— start of GIVEN TEXT —
Re: [PATCH v8 01/23] mm: Introduce PTE_MARKER swap entry
From: Alistair Popple
Date: Mon Apr 11 2022 - 21:21:58 EST
Hi Peter,
I noticed this while reviewing the next patch in the series. I think you need to
add CONFIG_PTE_MARKER to the below as well:
#if defined(CONFIG_MEMORY_FAILURE) || defined(CONFIG_MIGRATION) || \
defined(CONFIG_DEVICE_PRIVATE)
static inline int non_swap_entry(swp_entry_t entry)
{
return swp_type(entry) >= MAX_SWAPFILES;
}
#else
static inline int non_swap_entry(swp_entry_t entry)
{
return 0;
}
#endif
Otherwise marker entries will be treated as swap entries, which is wrong for
example in swapin_walk_pmd_entry() as marker entries are no longer considered
pte_none().
- Alistair
Peter Xu <peterx@xxxxxxxxxx> writes:
> This patch introduces a new swap entry type called PTE_MARKER. It can be
> installed for any pte that maps a file-backed memory when the pte is
> temporarily zapped, so as to maintain per-pte information.
>
> The information that kept in the pte is called a "marker". Here we define the
> marker as "unsigned long" just to match pgoff_t, however it will only work if
> it still fits in swp_offset(), which is e.g. currently 58 bits on x86_64.
>
> A new config CONFIG_PTE_MARKER is introduced too; it's by default off. A bunch
> of helpers are defined altogether to service the rest of the pte marker code.
— end of GIVEN TEXT —
— start of DATASET EXTRACT —
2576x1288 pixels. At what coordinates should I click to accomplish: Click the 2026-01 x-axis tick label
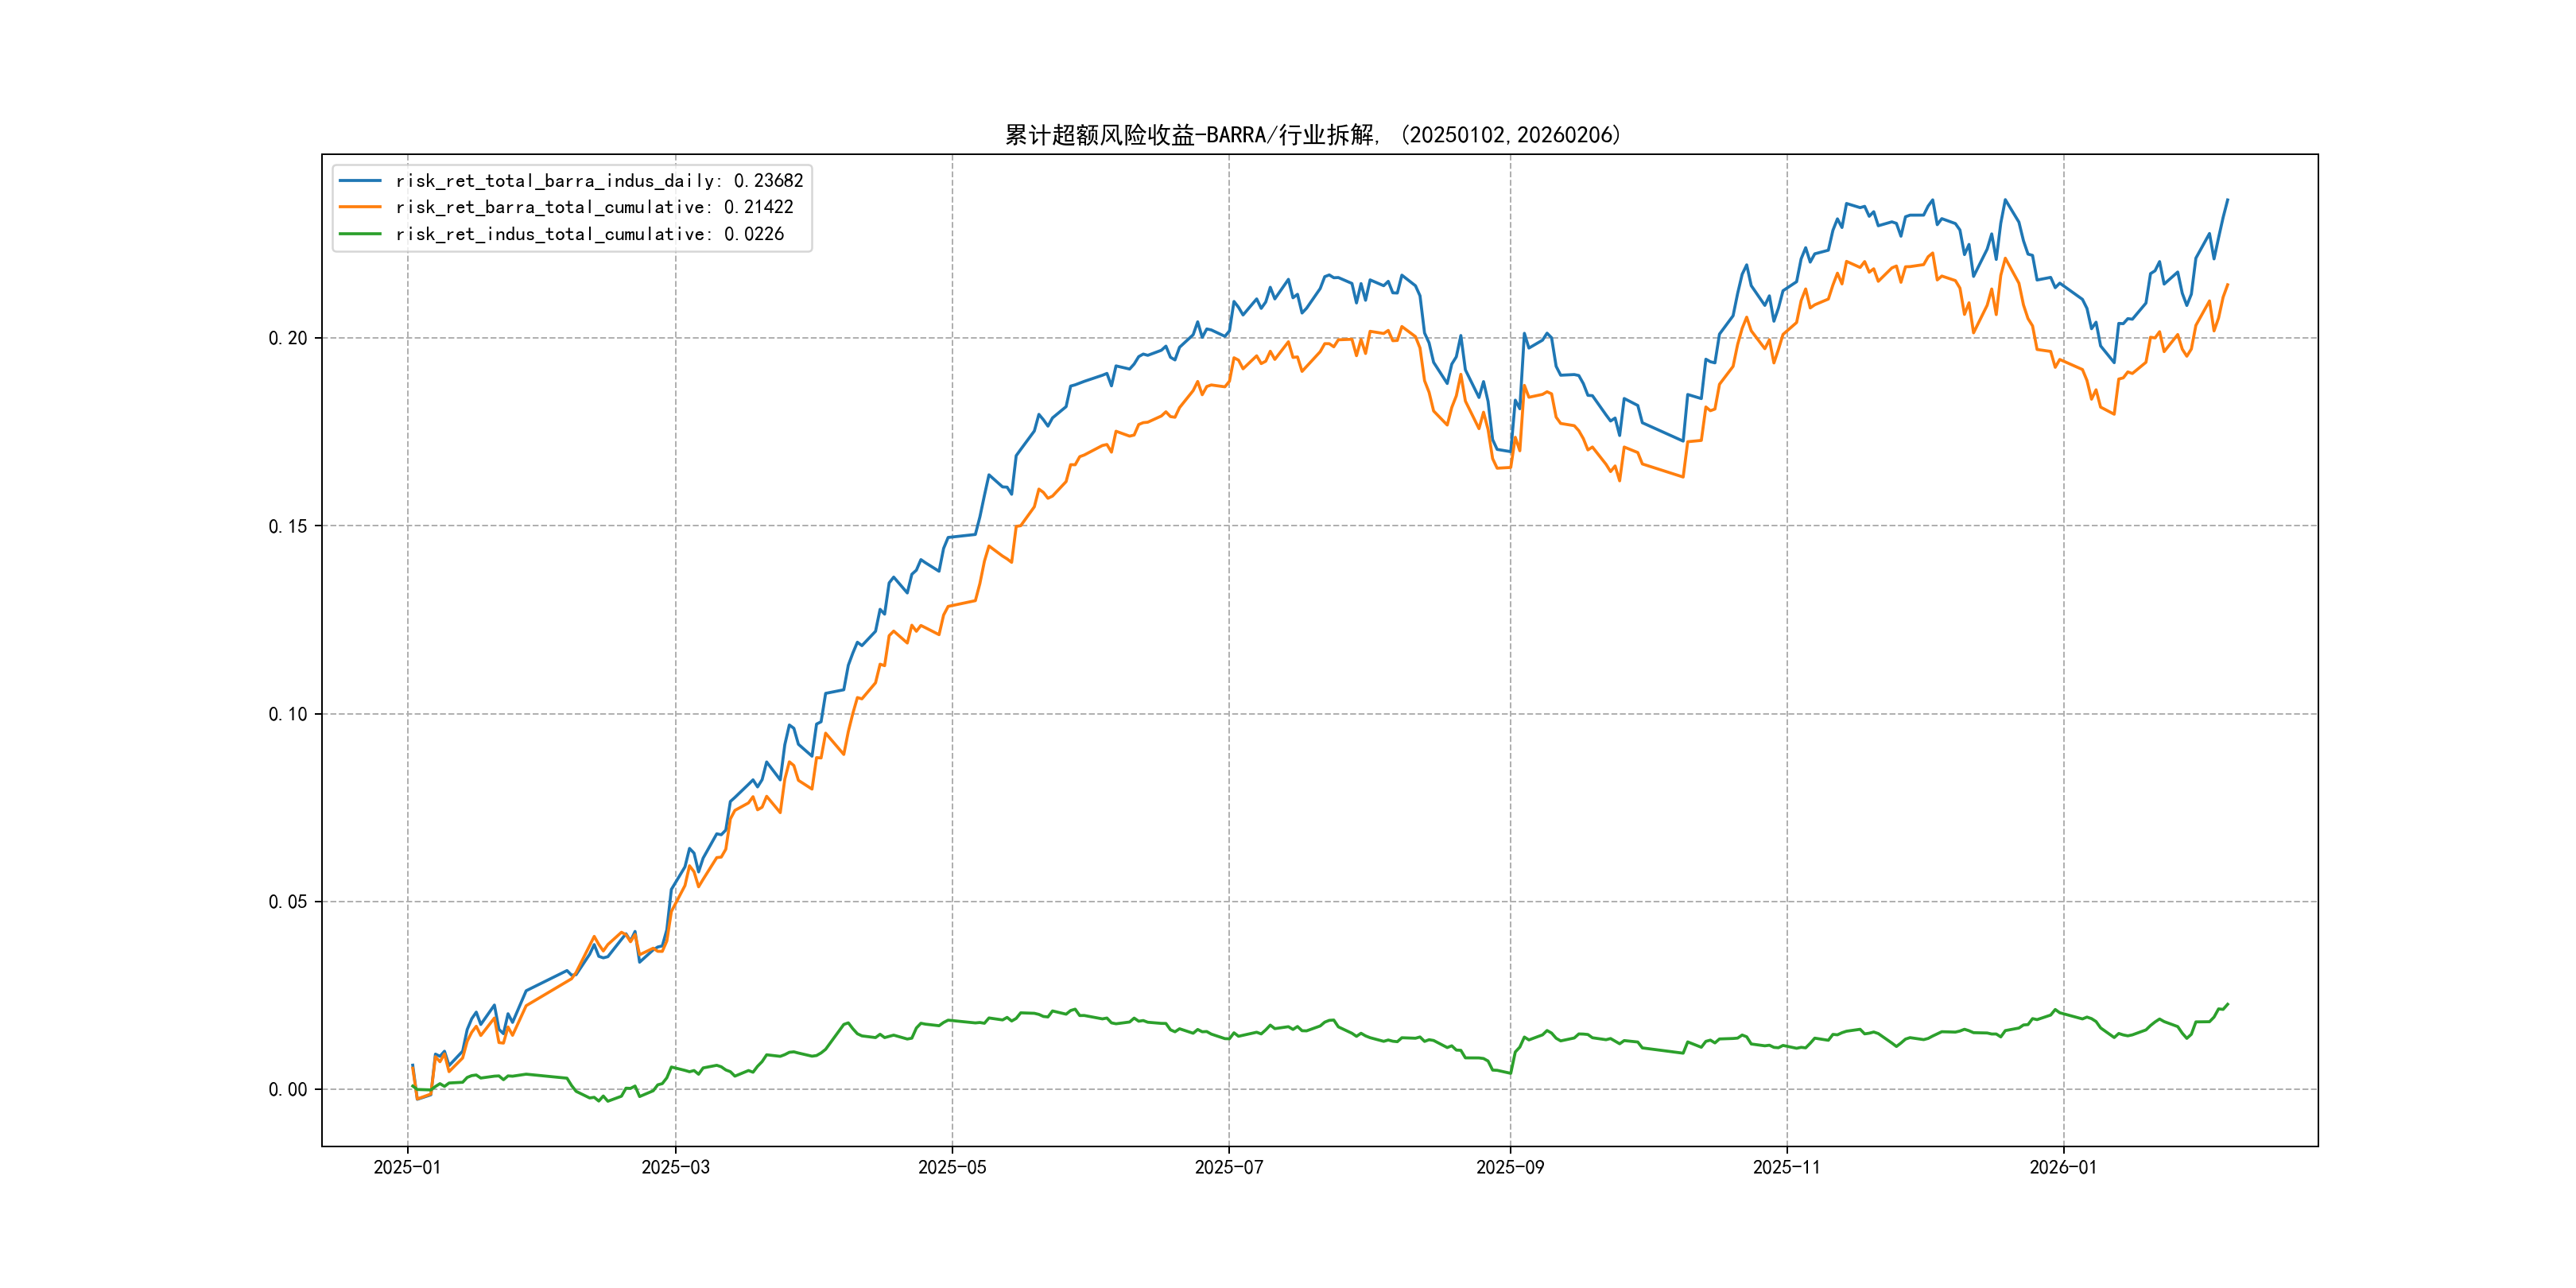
— end of DATASET EXTRACT —
TASK DESCRIPTION. From the mailing list reply about the PTE_MARKER patch above, pull out the passage from "Re: [PATCH v8" to "defined(CONFIG_DEVICE_PRIVATE)" word for word.

FULL RESPONSE.
Re: [PATCH v8 01/23] mm: Introduce PTE_MARKER swap entry
From: Alistair Popple
Date: Mon Apr 11 2022 - 21:21:58 EST
Hi Peter,
I noticed this while reviewing the next patch in the series. I think you need to
add CONFIG_PTE_MARKER to the below as well:
#if defined(CONFIG_MEMORY_FAILURE) || defined(CONFIG_MIGRATION) || \
defined(CONFIG_DEVICE_PRIVATE)